Wenn’s um die Patienten geht, dann lässt sich der Arzt aber keine Zeit. Während heute außerhalb der Sprechzeiten vieles vom ärztlichen Bereitschaftsdienst abgedeckt wurde, hat Hach früher öfter auch in seiner Freizeit Menschen versorgt. Die forderten das auch gerne ein. Hach schmunzelt. Und erinnert sich an einen Mann mit schweren Herzproblemen. Ab und an rief er Hach an, schilderte, dass es ihm schlechter ginge und bat um eine Spritze – die er auch bekam. Eines Tages sah der Doktor kurz nach seinem Besuch, wie der Mann mit dem Auto davonfuhr. „Seine Tochter sagte mir dann, „dass er mich immer nach der Spritze fragte, wenn er in die Wirtschaft wollte.“

Ebenfalls den Wunsch nach einer Spritze äußerte mal eine Frau. Sie stoppte dafür Hach, der gerade mit dem Auto unterwegs war. Wegen starker Rückenschmerzen bat sie um Hilfe. Als Hach ihr sagte, er könne zu ihr kommen, winkte sie ab, entblößte einen Teil ihres Hinterns und streckte ihn Richtung Autofenster. „Ich sollte das gleich dort machen.“

Im Laufe eines Arztlebens häufen sich einige solcher Geschichten an. Witzige, schöne, aber auch traurige und schlimme. Hach kann viele seiner Patientenakten auswendig. „Mir fällt nicht immer gleich der Vorname ein, wenn ich jemanden sehe“, sagt er.
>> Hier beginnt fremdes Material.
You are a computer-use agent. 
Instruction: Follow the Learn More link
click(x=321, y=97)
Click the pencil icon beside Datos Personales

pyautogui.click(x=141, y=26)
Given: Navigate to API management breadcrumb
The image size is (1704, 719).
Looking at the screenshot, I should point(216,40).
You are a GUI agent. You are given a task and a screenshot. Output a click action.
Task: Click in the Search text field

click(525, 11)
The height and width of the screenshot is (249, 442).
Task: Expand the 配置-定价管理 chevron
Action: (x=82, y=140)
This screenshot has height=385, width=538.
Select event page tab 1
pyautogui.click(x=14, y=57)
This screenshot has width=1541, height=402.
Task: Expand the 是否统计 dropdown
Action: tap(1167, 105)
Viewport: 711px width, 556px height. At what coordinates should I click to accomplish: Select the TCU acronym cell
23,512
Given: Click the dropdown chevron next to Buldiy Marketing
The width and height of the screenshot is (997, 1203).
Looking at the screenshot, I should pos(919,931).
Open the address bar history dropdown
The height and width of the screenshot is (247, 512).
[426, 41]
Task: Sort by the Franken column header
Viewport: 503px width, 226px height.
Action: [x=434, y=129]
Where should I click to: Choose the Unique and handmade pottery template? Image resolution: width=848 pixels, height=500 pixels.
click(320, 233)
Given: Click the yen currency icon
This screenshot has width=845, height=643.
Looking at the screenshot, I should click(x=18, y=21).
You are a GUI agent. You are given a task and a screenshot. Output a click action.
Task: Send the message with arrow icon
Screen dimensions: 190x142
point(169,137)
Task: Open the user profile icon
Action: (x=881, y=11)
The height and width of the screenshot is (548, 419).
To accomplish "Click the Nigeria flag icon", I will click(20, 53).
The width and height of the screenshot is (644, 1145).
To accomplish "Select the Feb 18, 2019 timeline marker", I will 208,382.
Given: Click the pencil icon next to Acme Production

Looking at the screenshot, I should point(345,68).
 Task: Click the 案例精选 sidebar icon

Aber die durchgemachten Krankheiten seiner Patienten weiß er – oftmals auch jene der Eltern.

So manches Mal begegnen ihm auch seltene Erkrankungen. Dann geht Hach auf Ursachensuche. „Da schaue ich in meinen Büchern nach“, sagt er. Das Internet braucht er nicht. „Die Krankheiten ändern sich doch nicht.“ Auch nicht in 48 Jahren.